* [Collected data]:
[Start of Attachment]

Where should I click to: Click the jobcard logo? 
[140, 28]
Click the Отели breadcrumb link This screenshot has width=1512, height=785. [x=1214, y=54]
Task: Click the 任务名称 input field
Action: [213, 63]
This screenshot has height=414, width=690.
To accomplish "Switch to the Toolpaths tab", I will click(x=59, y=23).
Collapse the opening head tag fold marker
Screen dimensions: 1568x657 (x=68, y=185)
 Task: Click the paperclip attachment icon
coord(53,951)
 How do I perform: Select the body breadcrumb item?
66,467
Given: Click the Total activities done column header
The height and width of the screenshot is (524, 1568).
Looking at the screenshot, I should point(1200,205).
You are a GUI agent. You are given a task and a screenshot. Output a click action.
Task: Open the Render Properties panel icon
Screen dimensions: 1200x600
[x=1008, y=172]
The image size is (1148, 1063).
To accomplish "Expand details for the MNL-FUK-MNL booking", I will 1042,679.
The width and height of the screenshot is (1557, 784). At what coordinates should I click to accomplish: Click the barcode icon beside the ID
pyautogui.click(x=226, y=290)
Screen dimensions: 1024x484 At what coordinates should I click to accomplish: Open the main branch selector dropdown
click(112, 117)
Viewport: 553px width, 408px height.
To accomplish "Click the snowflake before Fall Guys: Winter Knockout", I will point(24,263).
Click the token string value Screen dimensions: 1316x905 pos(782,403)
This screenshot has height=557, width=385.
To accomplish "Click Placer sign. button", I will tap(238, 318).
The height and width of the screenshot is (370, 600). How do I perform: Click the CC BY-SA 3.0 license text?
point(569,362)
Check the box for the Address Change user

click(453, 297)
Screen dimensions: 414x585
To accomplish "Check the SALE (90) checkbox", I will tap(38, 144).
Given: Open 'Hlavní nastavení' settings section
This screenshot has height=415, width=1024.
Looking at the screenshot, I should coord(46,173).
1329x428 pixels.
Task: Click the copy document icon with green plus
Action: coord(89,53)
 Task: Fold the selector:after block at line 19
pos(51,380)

[End of Attachment]

* [Goal of the exercise]:
Without leaving anything out, quote all the data.

* [Exercise response]:
Where should I click to: Click the jobcard logo? 
[140, 28]
Click the Отели breadcrumb link This screenshot has width=1512, height=785. [x=1214, y=54]
Task: Click the 任务名称 input field
Action: [213, 63]
This screenshot has height=414, width=690.
To accomplish "Switch to the Toolpaths tab", I will click(x=59, y=23).
Collapse the opening head tag fold marker
Screen dimensions: 1568x657 (x=68, y=185)
 Task: Click the paperclip attachment icon
coord(53,951)
 How do I perform: Select the body breadcrumb item?
66,467
Given: Click the Total activities done column header
The height and width of the screenshot is (524, 1568).
Looking at the screenshot, I should point(1200,205).
You are a GUI agent. You are given a task and a screenshot. Output a click action.
Task: Open the Render Properties panel icon
Screen dimensions: 1200x600
[x=1008, y=172]
The image size is (1148, 1063).
To accomplish "Expand details for the MNL-FUK-MNL booking", I will 1042,679.
The width and height of the screenshot is (1557, 784). At what coordinates should I click to accomplish: Click the barcode icon beside the ID
pyautogui.click(x=226, y=290)
Screen dimensions: 1024x484 At what coordinates should I click to accomplish: Open the main branch selector dropdown
click(112, 117)
Viewport: 553px width, 408px height.
To accomplish "Click the snowflake before Fall Guys: Winter Knockout", I will point(24,263).
Click the token string value Screen dimensions: 1316x905 pos(782,403)
This screenshot has height=557, width=385.
To accomplish "Click Placer sign. button", I will tap(238, 318).
The height and width of the screenshot is (370, 600). How do I perform: Click the CC BY-SA 3.0 license text?
point(569,362)
Check the box for the Address Change user

click(453, 297)
Screen dimensions: 414x585
To accomplish "Check the SALE (90) checkbox", I will tap(38, 144).
Given: Open 'Hlavní nastavení' settings section
This screenshot has height=415, width=1024.
Looking at the screenshot, I should coord(46,173).
1329x428 pixels.
Task: Click the copy document icon with green plus
Action: coord(89,53)
 Task: Fold the selector:after block at line 19
pos(51,380)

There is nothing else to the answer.